Parents, Direct Hearts Before Money

marriage and family

As parents, we want our kids to “act right.” We want this for all kinds of reasons. Hopefully, we want our kids to act right for their own good. Often, if we are honest, we want our kids to act right so they don’t embarrass us. Further, we want our kids to “act right” in all aspects of their lives – how they respond to us as their parents, how they approach their schoolwork, how they act toward others.

Because of these desires, we employ all kinds of things to direct their actions in a positive direction. We implement rewards and punishments to incentivize good actions and to seek to curb wrong actions. We want to lead our kids toward good and right actions that will then lead to good and right habits that will eventually become their normal pattern of life.

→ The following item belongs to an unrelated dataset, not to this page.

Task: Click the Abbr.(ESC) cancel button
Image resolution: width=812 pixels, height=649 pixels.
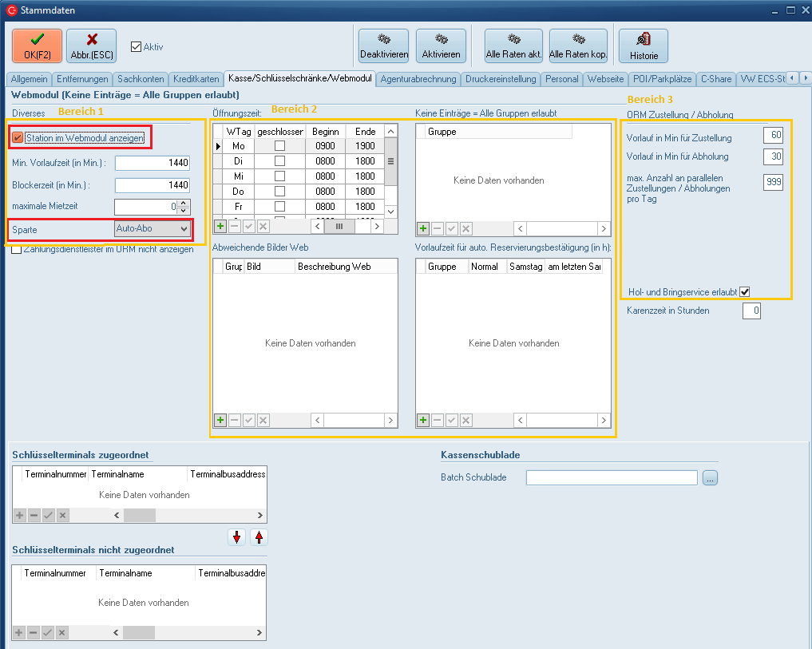Action: (x=92, y=46)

One of the ways we want our kids to “act right” is in how they value and use money. All of us have seen kids who have no concept of the value of money and seem to think money “grows on trees.” We also see kids who take the money they receive for birthdays or Christmas and immediately spend it as soon as they get it, often to satisfy current impulses and passing whims. So, it is both good and necessary for us to teach our kids how to rightly value and steward the money they get.

As Christian parents, we know the issue of the right understanding and stewardship of money is important simply because of the amount of time Jesus spent addressing the subject while here on earth. We know that of all the things Jesus talked about, He addressed issues regarding the challenges of money more than He even talked about heaven or hell. In fact, He often put the issue of money and material things head-to-head with the value of that which lasts for eternity to show the fleeting value of money and material things – those things that are susceptible to decay or loss (where moth and rust destroy, or thieves break in and steal).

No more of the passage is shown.